* Texto extraído *
------------------------------------------------------------
Hace pocos días un articulista se preguntaba en su columna de El País de Madrid: “¿Cuándo se jodió España?”, al tiempo que señalaba que la frase provenía de Vargas Llosa aplicada al Perú de las dictaduras y en boca de Zavalita, el periodista de La Crónica en su novela Conversación en la Catedral (Seix Barral, Barcelona 1971), por lo que quiero ahora preguntar lo mismo sobre Ecuador, utilizando simplemente otro verbo porque aquel, según la academia, es malsonante en todas sus acepciones y deseo evitar que alguien se alarme: ¿Cuándo se malogró Ecuador?
Creo que hay dos momentos claves en esta larga y última década: el primero, cuando en los ensayos iniciales de este Gobierno se decapitó, sin afilados cuchillos pero con palos, piedras y agresiones, a dos instituciones democráticas que tenían ostensibles defectos si ustedes quieren añadir, pero que eran producto directo o indirecto de la voluntad popular: 1) El Congreso Nacional elegido en sufragios populares cuyos integrantes en su mayoría fueron reemplazados por ciudadanos suplentes identificados más tarde como “diputados de los manteles”, con la cooperación invaluable del Tribunal Supremo Electoral, algunos de cuyos miembros todavía transitan sin obstáculos por los predios de la política, y 2) El Tribunal Constitucional, defenestrado también ilegalmente. En esos momentos iniciales del régimen se hizo lo mismo que unos años antes consumó Lucio Gutiérrez con la Corte Suprema de Justicia rompiendo la constitucionalidad, con la diferencia de que su arbitrariedad le costó la presidencia y a Rafael Correa no.
------------------------------------------------------------
* Sección de datos *

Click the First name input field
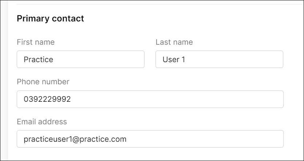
------------------------------------------------------------
* Consigna A *
Indica si cada afirmación coincide con el texto sobre Ecuador, con sí o no y las palabras exactas del texto que lo deciden.
(i) La frase que cita el articulista proviene de Vargas Llosa.
(ii) El autor formula la pregunta sobre Ecuador con el mismo verbo que usó el articulista.
(iii) La arbitrariedad de Lucio Gutiérrez le costó la presidencia.
* Consigna B *
Responde, según el texto sobre Ecuador:
(i) ¿En qué periódico publica su columna el articulista?
(ii) ¿Cómo se identificó más tarde a los ciudadanos suplentes que reemplazaron a los integrantes del Congreso Nacional?
(iii) ¿Con qué institución rompió Lucio Gutiérrez la constitucionalidad?
* Consigna C *
Por favor, escribe la continuación del texto sobre Ecuador a partir del punto en que termina.

* Respuesta final A *
(i) Sí: "la frase provenía de Vargas Llosa".
(ii) No: "utilizando simplemente otro verbo".
(iii) Sí: "su arbitrariedad le costó la presidencia".

* Respuesta final B *
(i) El País de Madrid.
(ii) Como "diputados de los manteles".
(iii) Con la Corte Suprema de Justicia.

* Respuesta final C *
El segundo momento decisivo para que el Ecuador se malogre fue la caída sostenida e insostenible –¿oxímoron?– del precio del petróleo crudo que apuntalaba como soporte esencial de la economía del país. En el primer caso se abrió la puerta para la desinstitucionalización del Estado, que cada día fue tomando más cuerpo con la desaparición paulatina de la independencia de las funciones (que ya ni siquiera eran tripartitas sino noveleramente pentapartitas) y de la separación de los poderes que se fueron concentrando, contra todo concepto de prevalencia constitucional, en el Ejecutivo. En el segundo caso, simplemente la falta de dinero que haga mover la economía.
Los sucesos descritos son los dos hitos singulares que marcan al Gobierno y que han malogrado al país, el primero por la ausencia notoria de un talante democrático, y el segundo porque puso fin al uso alegre del dinero público que, de paso, le ha ocasionado gran pérdida de popularidad al régimen y a su cabeza visible, pues tiene una camisa de fuerza que antes no la tuvo y que es la enorme limitación de sus gastos por la disminución de sus ingresos, rubro que a duras penas se compensa a costa del peligroso endeudamiento nacional.
No es sorprendente que cualquier gobierno se desgaste luego de 10 años continuos de ejercicio del poder, lo que incide en el cansancio y hastío de la gente, con mayor razón si existe el fuerte impacto de los bolsillos vacíos de la población, el aumento de la carga de impuestos, la falta de fiscalización parlamentaria y la obsecuencia legislativa, junto a funcionarios desencantados que en buena parte sirvieron a los regímenes neoliberales criticados: ¿Revolución con funcionarios “partidocráticos” conversos?
El que se haya utilizado a personas que sirvieron a otros regímenes no está mal, no es necesario pertenecer a un partido político para servir al Estado, desde esta columna he combatido siempre el sectarismo, lo que no está bien es que se haga una cosa distinta de la que se dice, y encima se difunda una propaganda engañosa. Al Gobierno le ha tomado una década percatarse de que no es lo mismo predicar que dar trigo. (O)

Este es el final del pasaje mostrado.